Using the RedisVL library, I'm building out a simple vector search demo. I'll be taking a dataset of anime from Kaggle and vectorizing both the main poster image and the description. I'll then be able to search over the dataset using text and see either the closest image or the closest description to the text I entered. As a nerd who loves anime, this is a fun project for me to work on.
If you want to run the search over anime posters, you'll need to first get the anime dataset for yourself from Kaggle - it requires is an email to download, but it's free.
You'll also need a Redis connection, with the two easiest options presented below.
For me and my environment, running this from scratch looks like:
git clone https://github.com/sav-norem/redis_vectorsearch.git
CD redis_vectorsearch
python3 -m venv .
source bin/activate
poetry install
- Put
anime-dataset-2023.csv
(the file you downloaded from Kaggle) in the same folder as thepoetry.lock
file python3 src/redisvl_demo/redisvl_demo.py
This will bring up a link to the local web app where you can now search using text over the top ~1,000 anime posters.
This project has a DataLoader
and a SearchUI
.
Optional arguments are:
-loadfile
- A different source for the data to be loaded from.
-limit
- A limit for how many items to be loaded.
-imagepath
- A folder for where the poster images will be stored.
-indexname
- The name of the index where data will be loaded and where the SearchUI will be looking.
-redisconnection
- The host and port for a Redis connection.
-noload
- An option to bypass loading the data and just run the SearchUI.

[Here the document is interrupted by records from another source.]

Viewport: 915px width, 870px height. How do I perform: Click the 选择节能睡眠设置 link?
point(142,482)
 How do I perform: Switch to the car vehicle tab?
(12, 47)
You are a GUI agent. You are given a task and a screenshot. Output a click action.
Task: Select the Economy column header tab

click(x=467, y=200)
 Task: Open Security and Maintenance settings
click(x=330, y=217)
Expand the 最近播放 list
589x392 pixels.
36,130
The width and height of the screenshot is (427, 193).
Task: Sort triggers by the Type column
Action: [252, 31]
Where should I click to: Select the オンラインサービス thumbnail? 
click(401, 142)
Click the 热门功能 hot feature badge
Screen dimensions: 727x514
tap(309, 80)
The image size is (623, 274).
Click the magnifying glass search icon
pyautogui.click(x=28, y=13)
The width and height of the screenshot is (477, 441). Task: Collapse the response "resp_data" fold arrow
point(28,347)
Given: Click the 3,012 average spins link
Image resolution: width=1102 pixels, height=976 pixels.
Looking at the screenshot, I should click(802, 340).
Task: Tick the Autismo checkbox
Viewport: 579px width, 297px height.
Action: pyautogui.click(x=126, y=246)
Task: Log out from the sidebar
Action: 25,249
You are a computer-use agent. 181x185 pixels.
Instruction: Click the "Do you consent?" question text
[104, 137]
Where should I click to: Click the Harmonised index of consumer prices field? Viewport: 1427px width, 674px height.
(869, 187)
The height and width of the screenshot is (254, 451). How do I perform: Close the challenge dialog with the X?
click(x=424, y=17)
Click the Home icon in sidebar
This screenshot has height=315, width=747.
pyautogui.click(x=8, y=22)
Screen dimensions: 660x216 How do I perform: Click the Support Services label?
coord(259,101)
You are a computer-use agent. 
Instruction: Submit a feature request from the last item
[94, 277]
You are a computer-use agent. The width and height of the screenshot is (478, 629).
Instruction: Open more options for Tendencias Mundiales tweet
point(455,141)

This demo takes a bit to load and has a print statement mostly for entertainment / progress purpose. If you'd rather stare at an empty terminal while data gets loaded, you're more than welcome to take out the print statement. Regardless, parsing this data, getting the images, vectorizing them and loading them, takes a bit of time.
The vector_extend
file overwrites the HuggingFace embed function from the RedisVL library to allow for images. I'm currently using two different models, one for the images and one for the synopsis. While sentence-transformers/clip-ViT-L-14
is multi-modal and can be used for text, the limit for tokens was too low to vectorize the entire synopsis. I'll definitely be exploring other models for these purposes and seeing how they impact the search results.